• [Work required]
Show each line of the entries below that includes the string "width".

• [Provided information]
────────────────────
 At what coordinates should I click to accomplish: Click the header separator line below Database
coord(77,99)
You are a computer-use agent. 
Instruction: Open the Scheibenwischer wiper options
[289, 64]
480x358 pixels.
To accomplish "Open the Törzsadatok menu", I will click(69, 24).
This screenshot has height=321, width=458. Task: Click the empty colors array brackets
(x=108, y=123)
────────────────────
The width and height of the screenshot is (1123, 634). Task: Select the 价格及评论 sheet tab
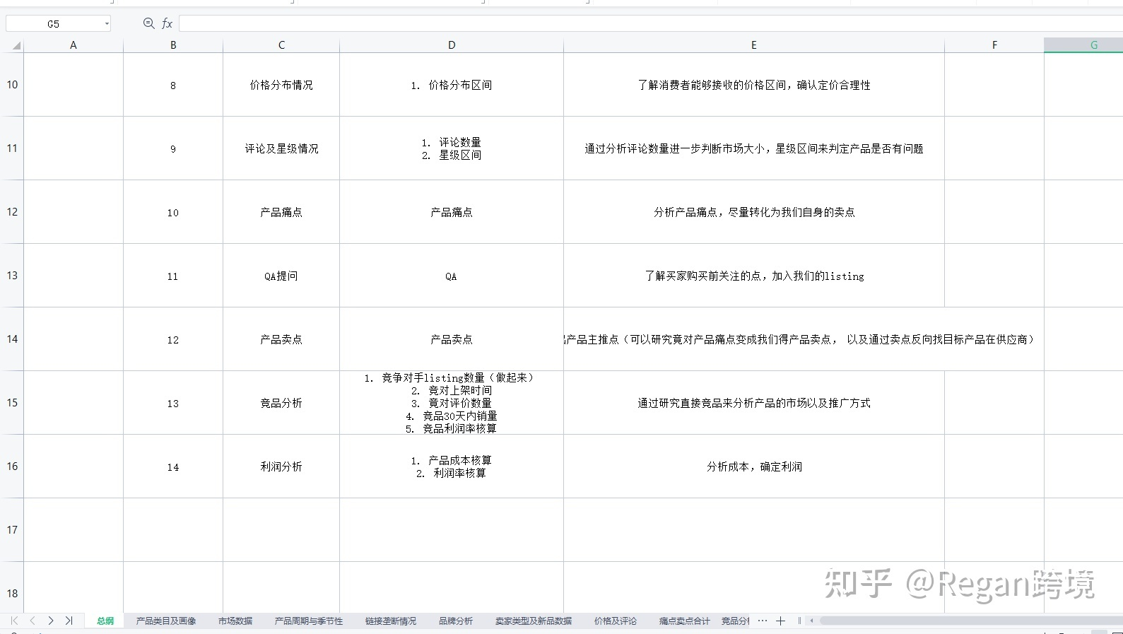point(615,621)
────────────────────
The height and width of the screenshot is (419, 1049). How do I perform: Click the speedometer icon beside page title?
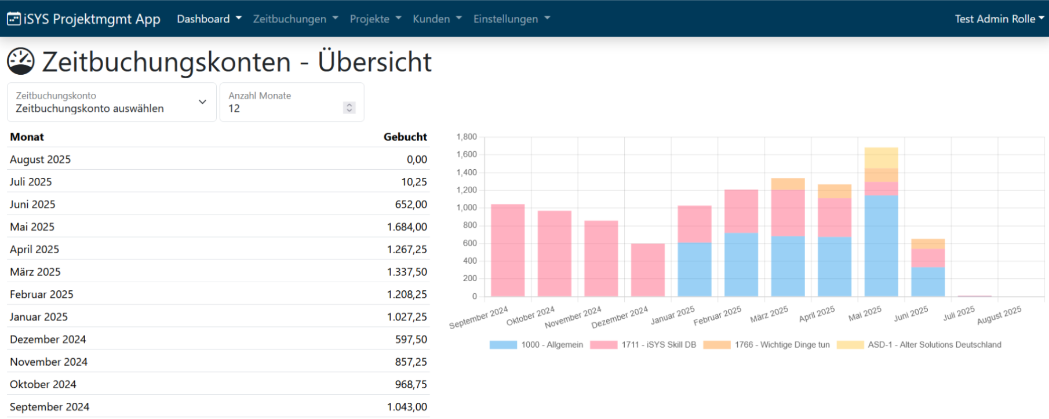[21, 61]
────────────────────
• [Correct output]
This screenshot has height=321, width=458. Task: Click the empty colors array brackets
The width and height of the screenshot is (1123, 634). Task: Select the 价格及评论 sheet tab
The height and width of the screenshot is (419, 1049). How do I perform: Click the speedometer icon beside page title?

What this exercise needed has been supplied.